Get to Know Your Colorado Avalanche: Tyson Barrie

Welcome to “get to know your Avs”! This feature will take a look at current Avalanche players (and maybe some staff, too) to give you an idea as to just who these guys are and what they mean to the Avalanche.

Yes, some (or most) of you will already know these guys but don’t be party poopers; nobody likes party poopers.

Today, we look at another young defensive prospect for the Avs; someone they’ll be counting on this year to improve the defense and help bring them out of the basement: Tyson Barrie

Who: Tyson Barrie

Nicknames: Like Elliot, we need a nickname for this guy. Not “Tyson” or “Bar” or something stupid. Something like “Star Scream” but not as forced sounding as “megatron”.

How He Came to Denver: 64th overall, 2009 NHL Draft

What he’s done: Like Elliott, he’s only had what amounts to a large cup of coffee but he’s been impressive in his short time in Denver. Like Elliott, he is a puck-mover but Barrie might be better. He had a pretty impressive 32 points in 49 games in 2011/12, with 29 points in 38 games with Lake Erie before making the jump to Colorado after the lockout ended. He’s been playing top minutes for the Monsters, getting minutes in all situations and thriving on the AHL level.

In a near full season last year (32 games), Barrie managed 13 points and showed some impressive puck possession abilities; something direly needed on the Avalanche bluleline.

What he means to the team currently: Barrie will likely play most of this season (all of it if he stays healthy) and get a big increase in minutes as the Avalanche push him and Elliott further into development. With his offensive abilities, he’ll see power play time but it’s a matter of which unit. The Avs used five forwards on the first unit at times last year and could do so again; if they don’t, they’ll likely still use at least four forwards with Erik Johnson in competition for that top power play defenseman role.

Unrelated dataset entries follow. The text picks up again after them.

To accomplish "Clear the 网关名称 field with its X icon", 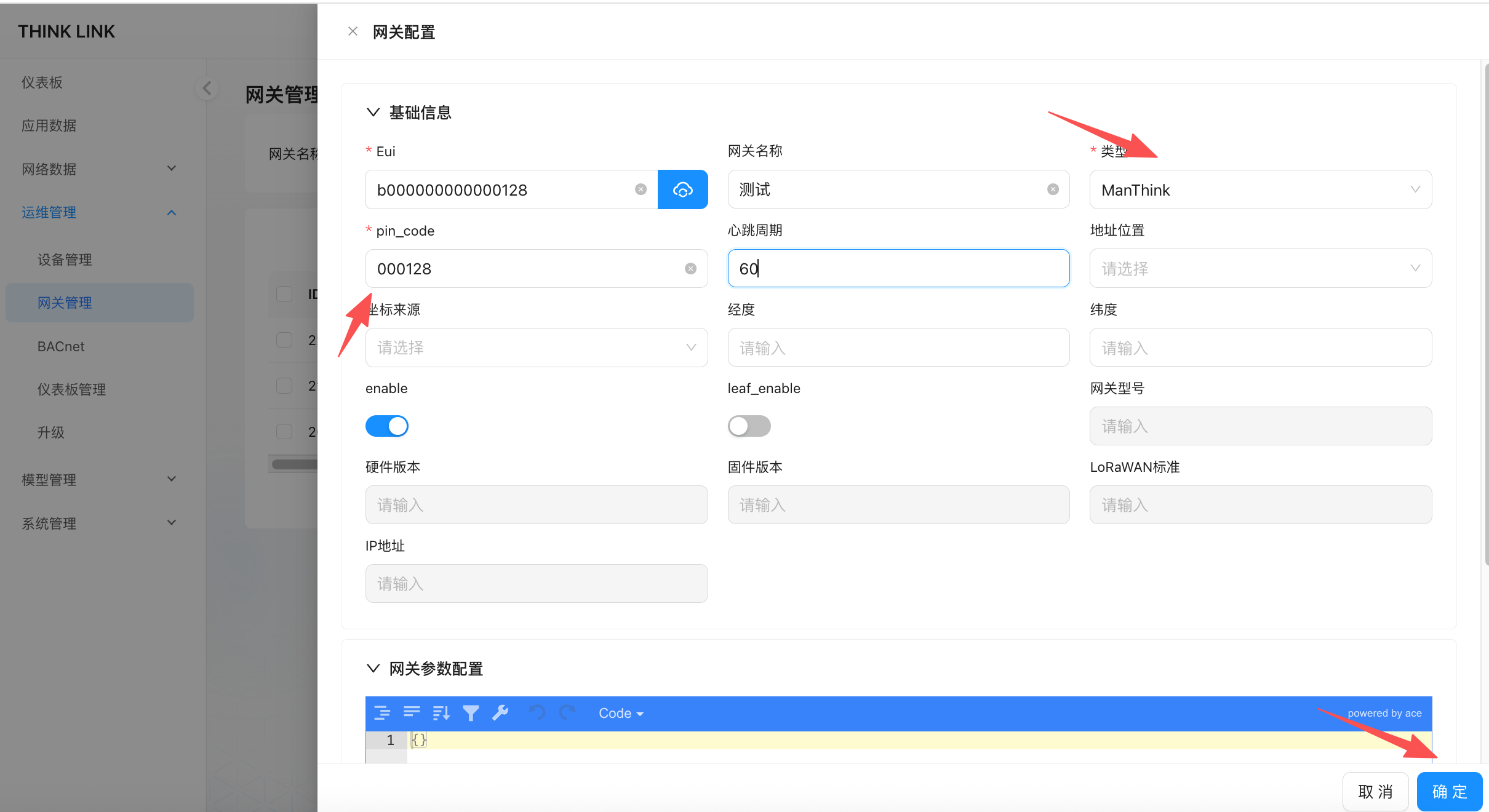I will [x=1053, y=189].
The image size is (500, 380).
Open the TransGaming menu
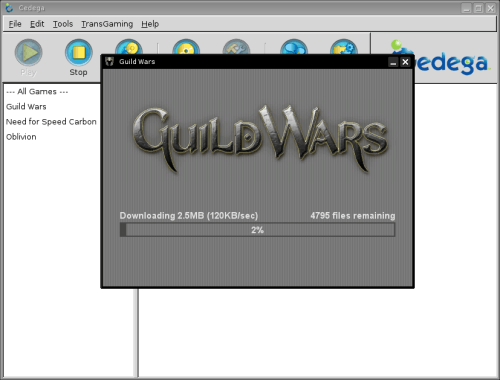(107, 24)
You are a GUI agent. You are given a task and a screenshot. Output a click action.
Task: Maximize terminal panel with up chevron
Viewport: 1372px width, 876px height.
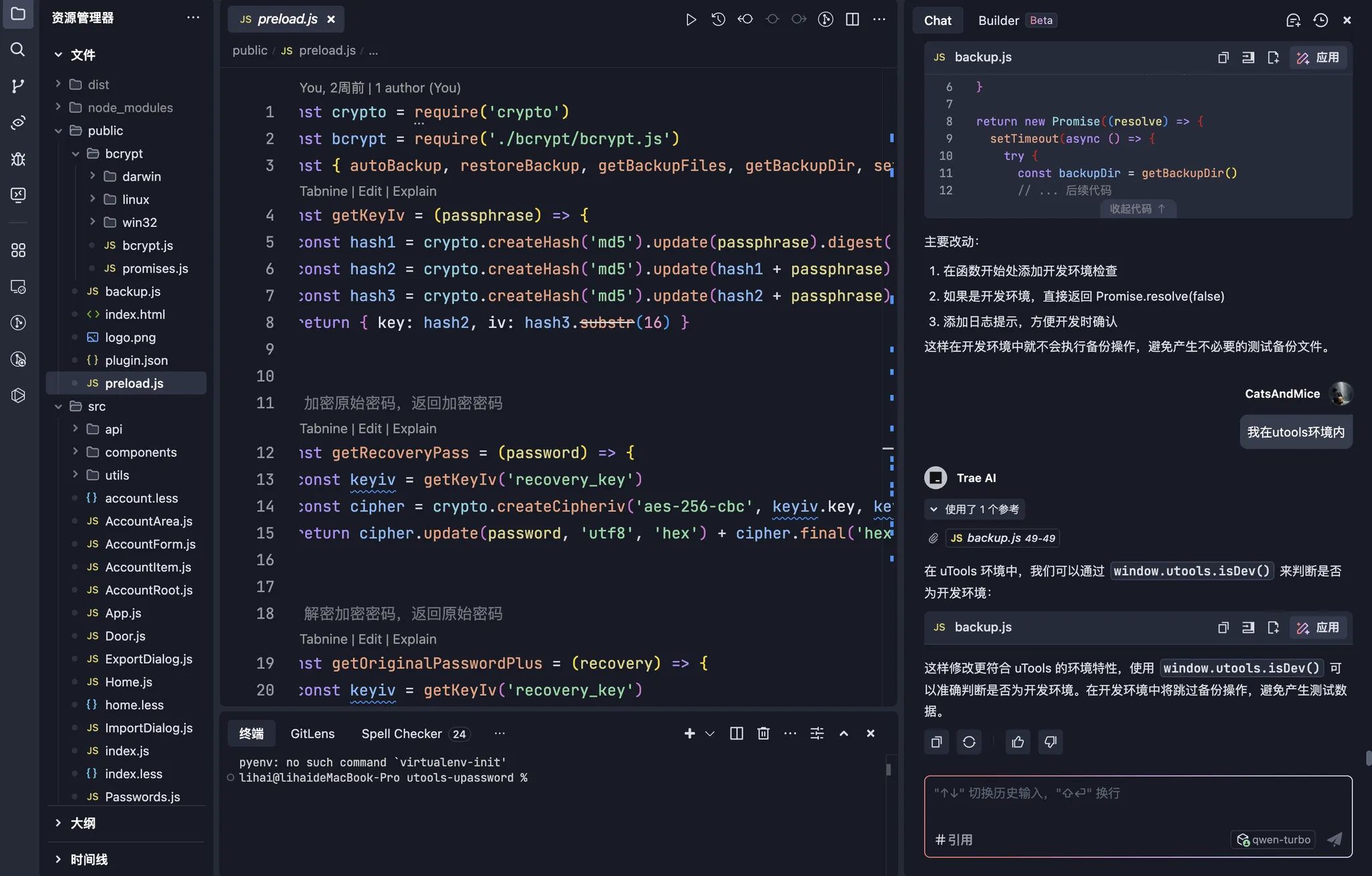pos(843,733)
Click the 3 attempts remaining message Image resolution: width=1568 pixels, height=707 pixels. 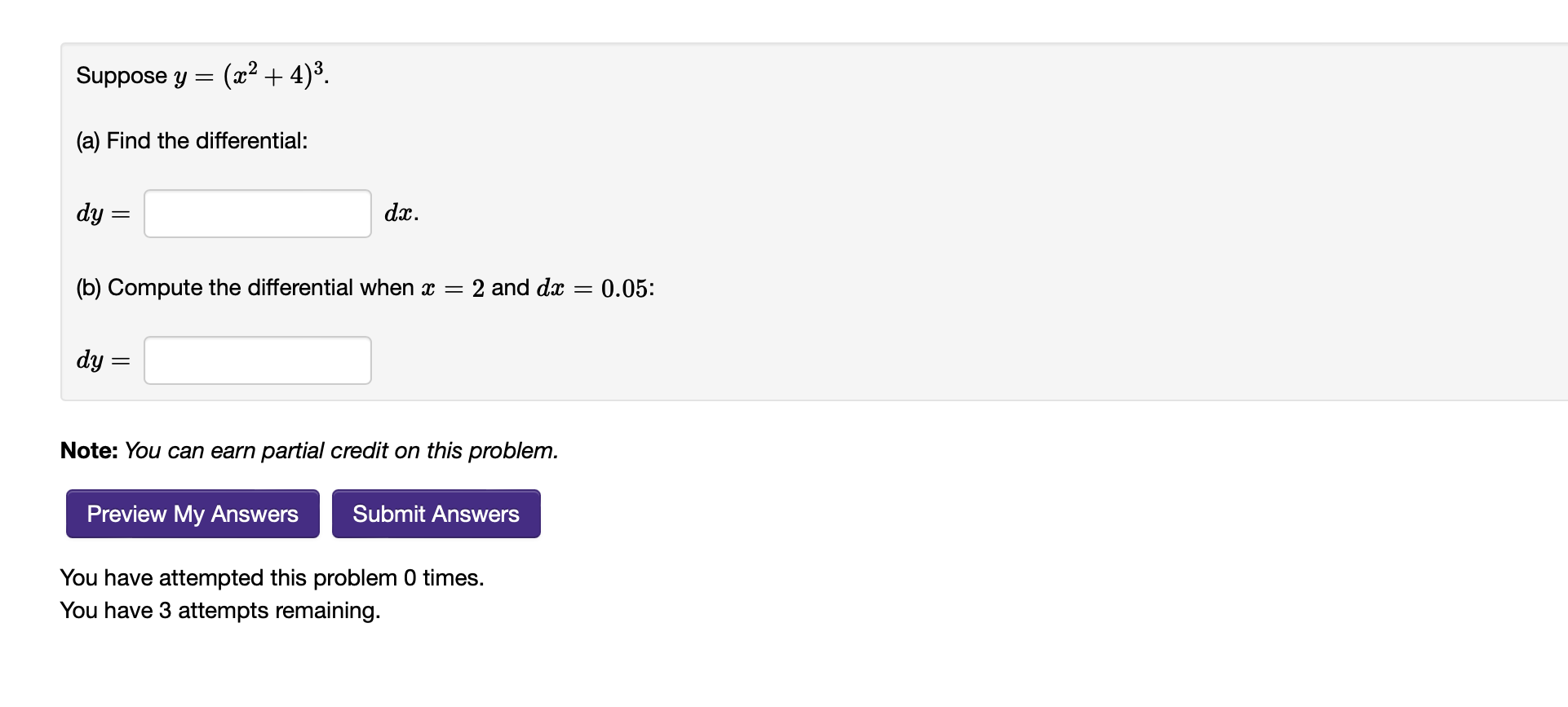220,610
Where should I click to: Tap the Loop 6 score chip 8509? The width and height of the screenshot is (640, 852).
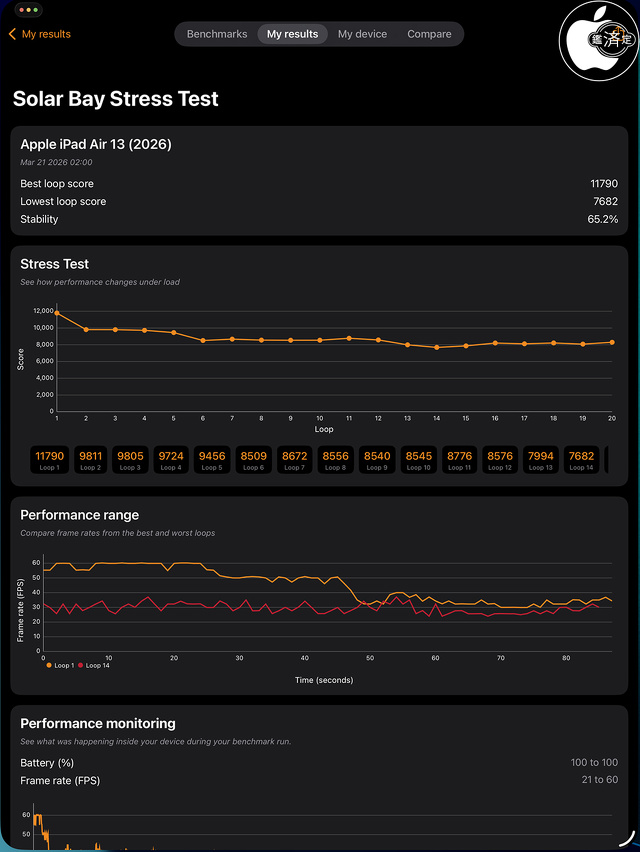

He also makes the top six better.  He’s strong with the puck and knows what to do with it; like Elliott, his physical game is a bit of a hindrance but his offensive game has big-time potential to balance out that lack of body work. If the Avs can potentially protect him a bit, leave a more physical partner to win the battles and be responsible defensively, Barrie could take off.

What to expect: Barrie is a strong skater and a very talented defenseman and this will be his breakout year. He was solid in a lockout-shortened season and should only grow from here. It’ll be interesting to see how he does over the full 82-game grind that is the NHL regular season but his skating and awareness help him avoid contact well so he should remain relatively fresh.

Expect him to steal away a little time with the first power play unit, if not there, he’ll certainly see time with the second team which isn’t a huge detriment given the talent the Avalanche possess in their forward corps.

Look for him to have a strong season, though he likely won’t chip in offensively like he did in the AHL (.65 and .76 points-per-game averages the last two seasons) but he’ll make his presence known offensively even if he doesn’t end up on the score sheet. Look for 75-80 games out of him, somewhere around 10 goals and 35-40 points.